AgentSkillsCN

temporal-core-concepts

掌握Temporal的核心概念、专业术语与最佳实践。适用于各类讲解、新员工入职培训,以及在选择特定模式或SDK功能时的参考。

SKILL.md
--- frontmatter
name: temporal-core-concepts
description: Core Temporal concepts, vocabulary, and best practices. Use for explanations, onboarding, and when choosing patterns or SDK features.

Temporal Core Concepts (Doc-first)

What this skill is for

Use this when the user asks:

  • “How does Temporal work?” / “workflow vs activity?”
  • Which feature to use (signals vs updates vs queries)
  • General best practices and pitfalls
  • “Where can I find an official sample for X?”

Mental model (non-negotiable)

  • Workflows are durable, replayed state machines.
  • Workflow code must be deterministic under replay.
  • Activities are where side effects happen.

Vocabulary (quick)

  • Workflow Execution: durable orchestration with replayed history.
  • Activity: side-effecting step; retried by server policy.
  • Task Queue: routing for workflow/activity tasks to workers.
  • Signals: async, fire-and-forget messages into a workflow.
  • Queries: read-only state inspection.
  • Updates: state mutation with acknowledgement semantics.
  • Child workflows: compositional orchestration units.

Docs-first stance

When in doubt:

  1. Prefer official Temporal docs for the feature being discussed.
  2. Prefer official samples for runnable patterns.
  3. Only add local explanation for the delta between docs/samples and the user’s context.

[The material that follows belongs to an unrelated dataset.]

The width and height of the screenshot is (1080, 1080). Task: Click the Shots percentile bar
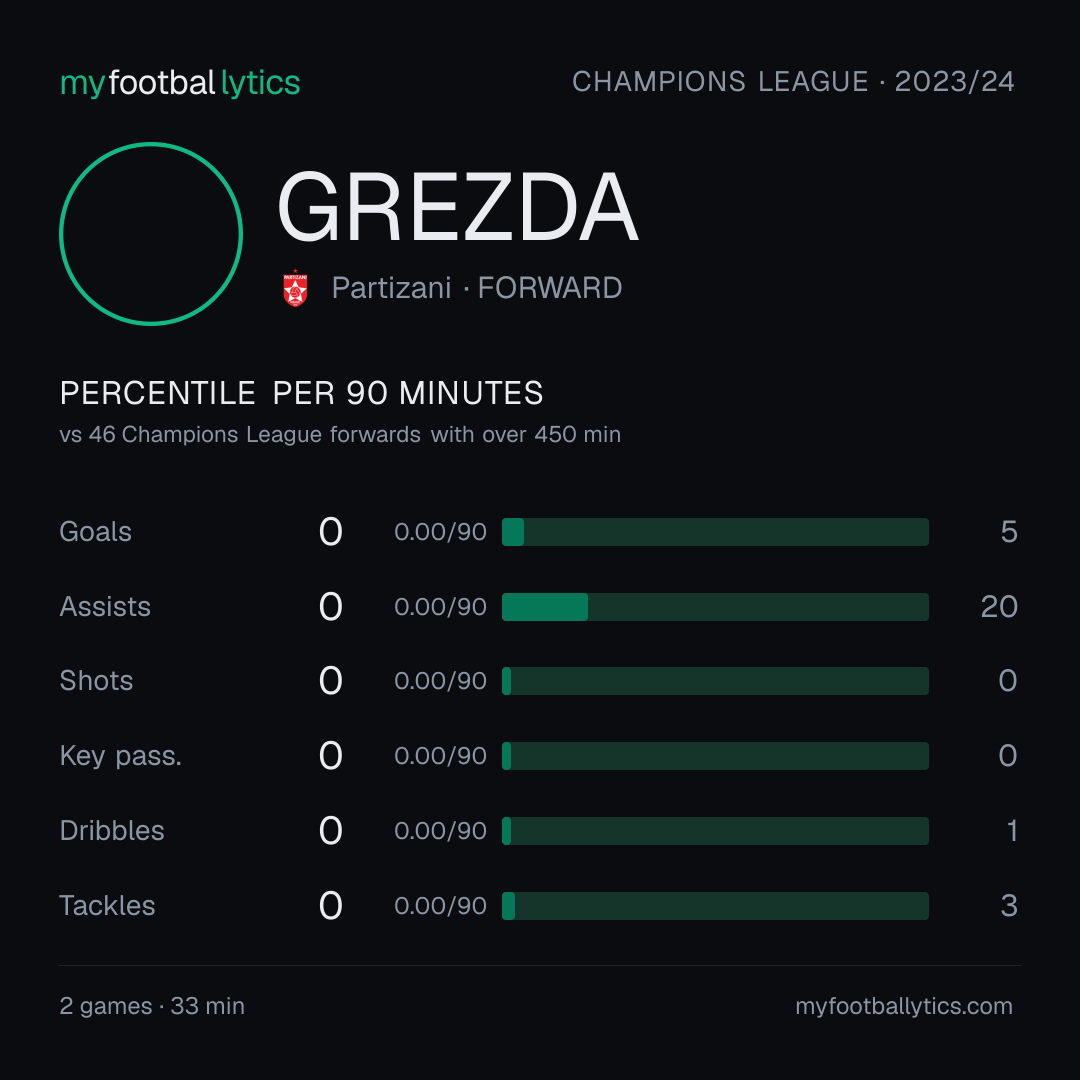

Official docs (start here)

  • Temporal docs home
  • .NET developer guide
  • .NET “getting started” tutorial

Sample discovery (how to map a use-case → sample)

When asked “show me an example for X”:

  • Identify the core primitive (activity retry / signal / update / child workflow / schedule / continue-as-new)
  • Search official samples repo(s) for that primitive + the target language
  • Return the top 1–3 samples and explain why each is relevant

Output expectations

  • Keep explanations short and practical.
  • Always call out determinism implications.
  • Always give a “belongs in: Workflow/Activity/Worker/Client” decision when it’s not obvious.